Council more efficient with new automated system

Monday, 20 September 2010

A visit to Hargeisa Municipal offices in Somaliland captures ones attention. As you enter through the door, you jostle with revenue collection clerks bringing returns, businessmen coming to verify their tax records, councilors tracking some claims, and accounts officials searching for records, while the data entry clerks are glued to the systems either conducting data entry, verifying or retrieving records. Indeed, things have changed greatly thanks to the Automated Information Management Systems (AIMS).

According to Mohammed Ahmed Mireh, a local council official, the Automated Information Management Systems should be adopted by all municipalities within Somaliland for efficiency.

“We make daily records of revenues and expenditure. The system is easy to use. Whenever the accountants or the mayor requires a report, we are able to provide it quickly”.

Before the installation of the system, it would take us days and even weeks to locate a record or compile a financial report. Such reports are now generated automatically from the new computerized system.

“The system has also reduced operational space in the office. Prior to installation of the system, bulky records occupied huge space. We now make accurate and timely weekly, bi weekly and monthly revenue and expenditure comparisons. Nowadays, data entry and verification takes less time. Further, we can detect loopholes in tax collection. This has enhanced accountability”, explains Mireh.
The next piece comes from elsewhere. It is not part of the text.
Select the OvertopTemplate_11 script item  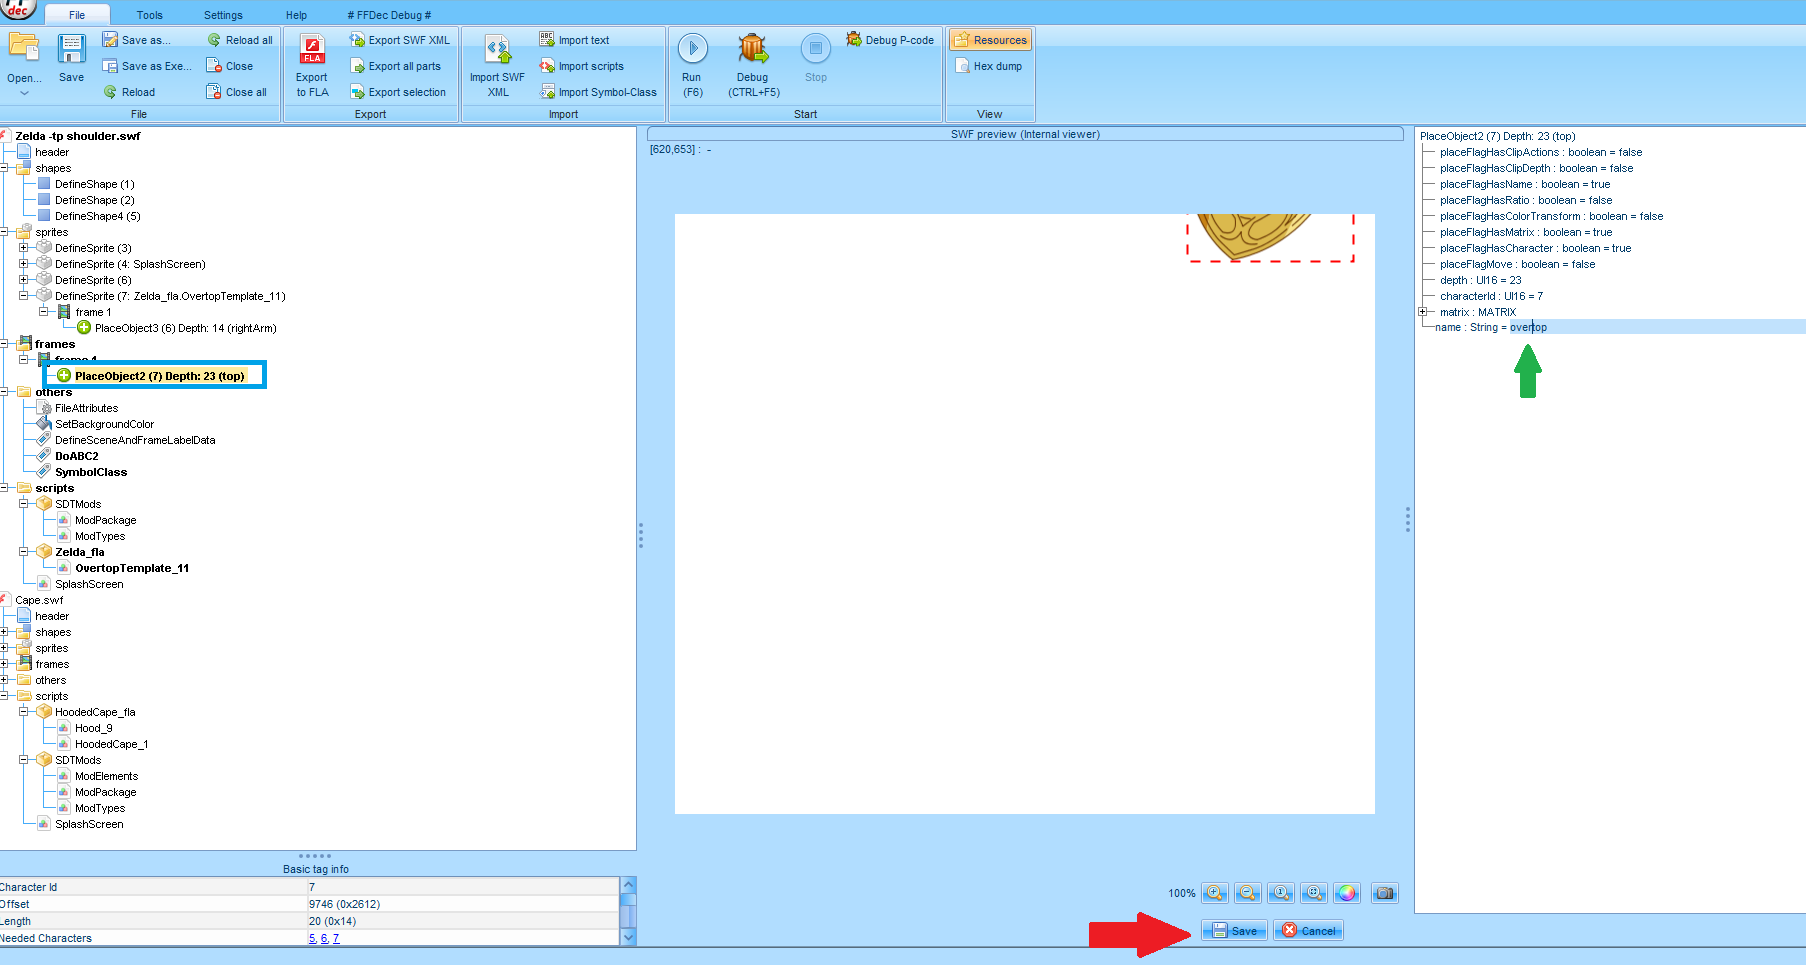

The same sentiments are expressed by Zainab Rashid, an expenditure clerk: “In the past, it was laborious to update records, conduct fast access and retrievals; and it was not easy to make quick comparisons and reconciliations. Now, we take a very short time to retrieve records and perform reconciliations. I am motivated since the introduction of the new system.”

For a long time, inefficiency has been part of the councils in relation to funds management, arising from the lack of effective control systems. Record keeping and reports generation not only was cumbersome but time consuming.

The automation system was introduced by UN Joint Programme on Local Governance and Decentralized Service Delivery (JPLG) through UNHABITAT. UNHABITAT initiated this system in collaboration with Terre Solidali, a local NGO. The system aim to help local councils to better manage revenue and expenditure and facilitate better generation of reports. This in turn enhances efficiency, transparency and accountability.

“We used more than four ledger books; we now have a computer system that performs and simplifies what used to be a cumbersome work. Our quality of reports has improved and the council is happy with our level of efficiency. However, we still maintain manual copies of transactions by the ministry of interior since we are in a transition from one system to another, and the government has not yet fully approved the operationalization of the system across municipalities”, explains Mr. Awil Omar, the Finance Director of Berbera Municipal Council.

The new Minister of Interior Dr. Mohammed Abdi Gabose feels the council has taken a huge step towards delivery of services and the experience is a learning point for the government.

“The municipality is way ahead of the ministries and this is something that should be emulated if efficiency and effectiveness have to be realized in management of ministry operations.”

The Joint Programme on Local Governance and Service Delivery is a partnership of five UN agencies (ILO, UNHABITAT, UNCDF, UNDP, UNICEF) working together to promote good governance and decentralized service delivery in Somalia. The programme is implemented with funding from the EC, DFID, USAID, SIDA, ITALY, NORWAY and DANIDA.